**AIM OF THE TASK**
Go through the data below line by line and count those containing the word "Dhünn". Reply with the count only.

AVAILABLE DATA section start

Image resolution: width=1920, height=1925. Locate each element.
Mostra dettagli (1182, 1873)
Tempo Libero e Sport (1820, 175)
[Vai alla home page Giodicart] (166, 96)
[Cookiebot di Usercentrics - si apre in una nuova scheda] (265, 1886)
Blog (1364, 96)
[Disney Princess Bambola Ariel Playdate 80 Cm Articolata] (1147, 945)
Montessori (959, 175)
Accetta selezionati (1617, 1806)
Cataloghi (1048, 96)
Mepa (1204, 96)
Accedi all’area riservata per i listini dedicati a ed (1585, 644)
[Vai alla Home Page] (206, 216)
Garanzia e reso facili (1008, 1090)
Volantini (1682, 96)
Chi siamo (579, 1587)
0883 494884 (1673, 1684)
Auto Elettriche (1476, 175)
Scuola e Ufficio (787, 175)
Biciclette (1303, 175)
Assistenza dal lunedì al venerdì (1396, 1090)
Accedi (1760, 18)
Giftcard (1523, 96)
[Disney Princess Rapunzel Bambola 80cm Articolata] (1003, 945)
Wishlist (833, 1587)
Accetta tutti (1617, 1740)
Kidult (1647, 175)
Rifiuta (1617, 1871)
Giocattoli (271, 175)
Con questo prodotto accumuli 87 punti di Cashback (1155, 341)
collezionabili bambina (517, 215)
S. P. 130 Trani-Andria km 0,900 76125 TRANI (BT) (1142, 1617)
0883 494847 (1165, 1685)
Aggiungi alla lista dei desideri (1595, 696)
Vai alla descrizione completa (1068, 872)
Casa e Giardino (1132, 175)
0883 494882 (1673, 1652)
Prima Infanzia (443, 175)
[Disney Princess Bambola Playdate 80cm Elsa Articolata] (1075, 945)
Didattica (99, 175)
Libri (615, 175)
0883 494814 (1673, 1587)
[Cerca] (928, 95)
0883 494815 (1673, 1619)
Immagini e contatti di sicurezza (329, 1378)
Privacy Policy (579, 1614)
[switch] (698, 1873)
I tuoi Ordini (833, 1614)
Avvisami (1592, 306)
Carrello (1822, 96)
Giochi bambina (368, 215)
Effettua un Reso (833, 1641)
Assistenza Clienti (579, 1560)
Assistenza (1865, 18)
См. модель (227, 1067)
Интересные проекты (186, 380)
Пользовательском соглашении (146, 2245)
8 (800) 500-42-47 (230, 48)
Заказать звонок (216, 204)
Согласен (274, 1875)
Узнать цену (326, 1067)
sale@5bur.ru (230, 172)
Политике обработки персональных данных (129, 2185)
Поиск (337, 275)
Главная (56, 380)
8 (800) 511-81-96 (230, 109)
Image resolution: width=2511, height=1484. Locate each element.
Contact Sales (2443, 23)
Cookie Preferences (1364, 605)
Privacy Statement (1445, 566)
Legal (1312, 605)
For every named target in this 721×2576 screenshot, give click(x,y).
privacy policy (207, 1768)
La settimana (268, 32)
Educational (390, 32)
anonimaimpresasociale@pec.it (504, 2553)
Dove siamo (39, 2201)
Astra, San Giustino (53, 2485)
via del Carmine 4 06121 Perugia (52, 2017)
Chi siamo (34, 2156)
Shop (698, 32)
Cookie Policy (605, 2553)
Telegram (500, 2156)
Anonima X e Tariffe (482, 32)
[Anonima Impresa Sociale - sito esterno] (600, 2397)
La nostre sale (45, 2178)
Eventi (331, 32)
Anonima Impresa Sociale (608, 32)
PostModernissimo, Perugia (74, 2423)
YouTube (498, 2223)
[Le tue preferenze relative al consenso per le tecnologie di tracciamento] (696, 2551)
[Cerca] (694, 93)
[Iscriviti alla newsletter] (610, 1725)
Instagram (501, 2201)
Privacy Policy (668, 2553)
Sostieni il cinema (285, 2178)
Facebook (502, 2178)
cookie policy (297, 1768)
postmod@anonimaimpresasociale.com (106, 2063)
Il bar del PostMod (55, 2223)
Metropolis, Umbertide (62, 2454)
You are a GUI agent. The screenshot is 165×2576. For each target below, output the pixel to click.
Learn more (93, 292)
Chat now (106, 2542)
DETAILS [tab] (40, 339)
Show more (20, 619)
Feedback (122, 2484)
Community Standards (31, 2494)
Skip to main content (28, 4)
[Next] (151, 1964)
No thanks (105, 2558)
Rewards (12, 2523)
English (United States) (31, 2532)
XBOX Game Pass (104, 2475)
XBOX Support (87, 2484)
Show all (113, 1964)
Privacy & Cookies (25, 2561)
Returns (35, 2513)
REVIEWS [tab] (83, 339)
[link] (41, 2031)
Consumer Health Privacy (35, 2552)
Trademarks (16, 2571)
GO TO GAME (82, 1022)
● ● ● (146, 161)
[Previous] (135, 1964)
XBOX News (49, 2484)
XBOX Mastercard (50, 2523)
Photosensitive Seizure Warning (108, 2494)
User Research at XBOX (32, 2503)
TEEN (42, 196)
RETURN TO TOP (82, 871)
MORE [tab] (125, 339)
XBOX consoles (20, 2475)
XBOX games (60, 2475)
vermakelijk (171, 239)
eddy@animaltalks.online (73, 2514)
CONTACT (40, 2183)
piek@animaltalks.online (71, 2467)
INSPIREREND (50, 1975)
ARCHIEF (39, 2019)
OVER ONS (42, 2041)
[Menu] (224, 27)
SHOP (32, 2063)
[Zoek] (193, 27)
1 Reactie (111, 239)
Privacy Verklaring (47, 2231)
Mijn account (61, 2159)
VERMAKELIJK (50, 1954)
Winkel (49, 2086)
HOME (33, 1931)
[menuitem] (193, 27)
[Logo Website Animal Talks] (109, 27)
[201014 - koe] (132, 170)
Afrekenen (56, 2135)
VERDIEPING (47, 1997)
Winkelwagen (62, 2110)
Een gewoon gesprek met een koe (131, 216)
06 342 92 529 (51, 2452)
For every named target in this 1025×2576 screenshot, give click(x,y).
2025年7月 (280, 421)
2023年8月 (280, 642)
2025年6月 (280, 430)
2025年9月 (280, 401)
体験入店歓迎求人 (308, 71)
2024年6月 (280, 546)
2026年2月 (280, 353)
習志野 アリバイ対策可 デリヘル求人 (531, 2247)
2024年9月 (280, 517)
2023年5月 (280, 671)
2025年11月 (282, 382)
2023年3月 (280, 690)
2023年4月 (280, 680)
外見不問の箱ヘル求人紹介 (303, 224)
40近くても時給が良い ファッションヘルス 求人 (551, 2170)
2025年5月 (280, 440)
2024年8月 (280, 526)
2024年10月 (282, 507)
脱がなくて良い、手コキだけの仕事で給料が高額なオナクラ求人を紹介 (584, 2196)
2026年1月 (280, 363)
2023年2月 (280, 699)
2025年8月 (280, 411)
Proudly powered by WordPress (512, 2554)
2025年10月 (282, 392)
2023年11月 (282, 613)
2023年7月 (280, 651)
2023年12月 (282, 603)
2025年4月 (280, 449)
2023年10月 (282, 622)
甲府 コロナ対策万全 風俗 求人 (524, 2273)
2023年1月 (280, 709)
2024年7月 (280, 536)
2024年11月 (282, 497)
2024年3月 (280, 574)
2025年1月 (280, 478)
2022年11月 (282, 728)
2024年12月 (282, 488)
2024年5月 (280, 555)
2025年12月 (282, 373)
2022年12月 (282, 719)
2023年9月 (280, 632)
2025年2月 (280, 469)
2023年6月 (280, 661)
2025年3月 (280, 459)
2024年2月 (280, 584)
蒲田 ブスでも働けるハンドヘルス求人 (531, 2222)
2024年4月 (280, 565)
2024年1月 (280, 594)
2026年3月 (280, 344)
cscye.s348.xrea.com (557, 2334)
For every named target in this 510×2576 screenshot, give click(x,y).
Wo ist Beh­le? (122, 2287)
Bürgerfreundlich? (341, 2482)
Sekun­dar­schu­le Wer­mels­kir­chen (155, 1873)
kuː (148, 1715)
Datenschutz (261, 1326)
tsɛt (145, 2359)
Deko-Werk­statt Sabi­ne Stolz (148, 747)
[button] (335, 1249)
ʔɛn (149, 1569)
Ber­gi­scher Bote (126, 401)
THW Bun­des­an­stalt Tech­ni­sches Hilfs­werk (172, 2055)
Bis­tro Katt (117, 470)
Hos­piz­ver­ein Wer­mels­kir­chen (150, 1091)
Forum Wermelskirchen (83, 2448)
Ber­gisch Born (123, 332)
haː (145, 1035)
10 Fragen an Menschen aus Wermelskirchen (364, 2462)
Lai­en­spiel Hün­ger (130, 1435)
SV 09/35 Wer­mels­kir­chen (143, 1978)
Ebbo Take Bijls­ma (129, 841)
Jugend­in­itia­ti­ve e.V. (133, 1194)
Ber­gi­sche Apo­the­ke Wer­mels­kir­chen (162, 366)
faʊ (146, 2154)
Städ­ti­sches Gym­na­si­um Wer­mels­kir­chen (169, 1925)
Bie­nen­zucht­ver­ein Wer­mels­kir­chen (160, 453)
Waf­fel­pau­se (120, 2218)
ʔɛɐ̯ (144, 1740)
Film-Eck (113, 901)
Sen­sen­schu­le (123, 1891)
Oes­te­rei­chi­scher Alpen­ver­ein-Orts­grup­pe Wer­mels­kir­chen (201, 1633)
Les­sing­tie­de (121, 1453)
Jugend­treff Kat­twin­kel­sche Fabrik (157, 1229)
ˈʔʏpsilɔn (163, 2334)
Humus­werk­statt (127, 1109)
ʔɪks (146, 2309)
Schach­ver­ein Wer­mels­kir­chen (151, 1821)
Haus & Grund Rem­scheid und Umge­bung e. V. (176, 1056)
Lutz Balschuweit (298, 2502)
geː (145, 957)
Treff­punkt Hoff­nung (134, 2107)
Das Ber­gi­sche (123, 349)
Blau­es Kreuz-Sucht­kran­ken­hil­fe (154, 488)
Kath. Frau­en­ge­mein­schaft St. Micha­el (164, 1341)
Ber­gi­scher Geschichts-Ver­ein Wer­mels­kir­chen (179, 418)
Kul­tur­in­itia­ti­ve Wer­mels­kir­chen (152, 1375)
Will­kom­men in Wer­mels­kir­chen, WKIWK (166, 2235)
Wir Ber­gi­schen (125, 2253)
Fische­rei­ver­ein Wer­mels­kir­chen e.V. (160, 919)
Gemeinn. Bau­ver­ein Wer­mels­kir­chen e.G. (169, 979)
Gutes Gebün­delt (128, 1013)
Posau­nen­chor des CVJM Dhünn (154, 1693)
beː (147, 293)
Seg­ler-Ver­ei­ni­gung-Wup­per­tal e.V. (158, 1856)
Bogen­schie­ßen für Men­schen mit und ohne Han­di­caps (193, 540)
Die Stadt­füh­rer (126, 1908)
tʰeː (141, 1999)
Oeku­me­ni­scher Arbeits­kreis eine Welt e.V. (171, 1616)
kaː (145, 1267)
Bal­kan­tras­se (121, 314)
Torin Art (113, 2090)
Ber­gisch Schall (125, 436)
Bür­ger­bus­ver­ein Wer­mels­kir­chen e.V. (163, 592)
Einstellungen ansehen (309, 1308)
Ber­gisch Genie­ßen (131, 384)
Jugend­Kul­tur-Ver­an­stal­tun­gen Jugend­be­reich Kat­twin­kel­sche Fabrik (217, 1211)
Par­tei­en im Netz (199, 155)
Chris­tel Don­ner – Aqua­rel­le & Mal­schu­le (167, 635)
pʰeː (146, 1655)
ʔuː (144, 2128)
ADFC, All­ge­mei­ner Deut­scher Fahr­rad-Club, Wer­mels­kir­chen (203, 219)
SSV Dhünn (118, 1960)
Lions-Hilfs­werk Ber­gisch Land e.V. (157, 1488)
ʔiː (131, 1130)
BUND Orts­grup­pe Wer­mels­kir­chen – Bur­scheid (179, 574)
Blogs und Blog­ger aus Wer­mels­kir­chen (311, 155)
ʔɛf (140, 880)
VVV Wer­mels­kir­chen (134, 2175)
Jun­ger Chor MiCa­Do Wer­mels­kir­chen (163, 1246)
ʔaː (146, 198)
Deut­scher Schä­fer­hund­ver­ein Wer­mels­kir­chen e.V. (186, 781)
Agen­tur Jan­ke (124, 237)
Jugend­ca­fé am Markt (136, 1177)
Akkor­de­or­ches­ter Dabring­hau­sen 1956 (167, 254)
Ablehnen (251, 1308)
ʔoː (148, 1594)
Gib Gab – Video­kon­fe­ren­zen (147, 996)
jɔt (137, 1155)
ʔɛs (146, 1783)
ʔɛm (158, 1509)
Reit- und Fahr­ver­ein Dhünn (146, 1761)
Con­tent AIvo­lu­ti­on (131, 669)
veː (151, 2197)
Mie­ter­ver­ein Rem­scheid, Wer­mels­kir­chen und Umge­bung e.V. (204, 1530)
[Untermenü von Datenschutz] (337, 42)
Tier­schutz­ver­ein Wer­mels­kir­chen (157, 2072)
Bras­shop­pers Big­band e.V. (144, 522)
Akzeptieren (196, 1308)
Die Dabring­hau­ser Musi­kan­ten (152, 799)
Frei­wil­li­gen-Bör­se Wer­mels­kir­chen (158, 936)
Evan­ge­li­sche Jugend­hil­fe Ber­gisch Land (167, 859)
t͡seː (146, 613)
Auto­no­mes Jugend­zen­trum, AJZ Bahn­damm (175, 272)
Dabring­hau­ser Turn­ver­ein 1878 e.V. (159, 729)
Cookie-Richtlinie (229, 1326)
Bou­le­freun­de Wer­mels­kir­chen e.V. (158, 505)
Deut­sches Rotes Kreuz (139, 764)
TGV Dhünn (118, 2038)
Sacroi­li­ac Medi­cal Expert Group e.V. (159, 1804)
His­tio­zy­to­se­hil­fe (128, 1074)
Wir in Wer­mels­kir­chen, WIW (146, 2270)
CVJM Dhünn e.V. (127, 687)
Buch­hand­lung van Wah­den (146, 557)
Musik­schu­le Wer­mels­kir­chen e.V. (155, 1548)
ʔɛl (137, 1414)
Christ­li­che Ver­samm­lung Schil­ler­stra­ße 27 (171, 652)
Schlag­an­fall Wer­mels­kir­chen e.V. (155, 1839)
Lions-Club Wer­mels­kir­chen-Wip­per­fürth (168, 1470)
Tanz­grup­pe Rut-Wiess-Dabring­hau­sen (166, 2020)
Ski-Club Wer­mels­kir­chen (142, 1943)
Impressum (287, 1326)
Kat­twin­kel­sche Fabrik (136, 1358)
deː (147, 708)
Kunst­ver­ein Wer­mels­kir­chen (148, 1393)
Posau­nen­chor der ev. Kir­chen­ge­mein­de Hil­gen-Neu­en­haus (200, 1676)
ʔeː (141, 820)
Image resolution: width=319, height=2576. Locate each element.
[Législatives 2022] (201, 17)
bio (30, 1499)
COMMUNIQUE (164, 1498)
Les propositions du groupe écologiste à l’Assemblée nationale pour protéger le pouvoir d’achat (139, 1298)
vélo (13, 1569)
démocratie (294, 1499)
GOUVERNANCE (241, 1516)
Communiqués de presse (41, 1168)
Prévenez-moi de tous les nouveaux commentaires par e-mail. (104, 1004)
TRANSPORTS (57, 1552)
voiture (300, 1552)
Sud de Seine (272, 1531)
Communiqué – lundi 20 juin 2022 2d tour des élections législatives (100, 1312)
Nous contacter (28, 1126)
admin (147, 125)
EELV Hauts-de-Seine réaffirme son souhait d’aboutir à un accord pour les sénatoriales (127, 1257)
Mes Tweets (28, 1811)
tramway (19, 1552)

AVAILABLE DATA section end

**RESPONSE**
5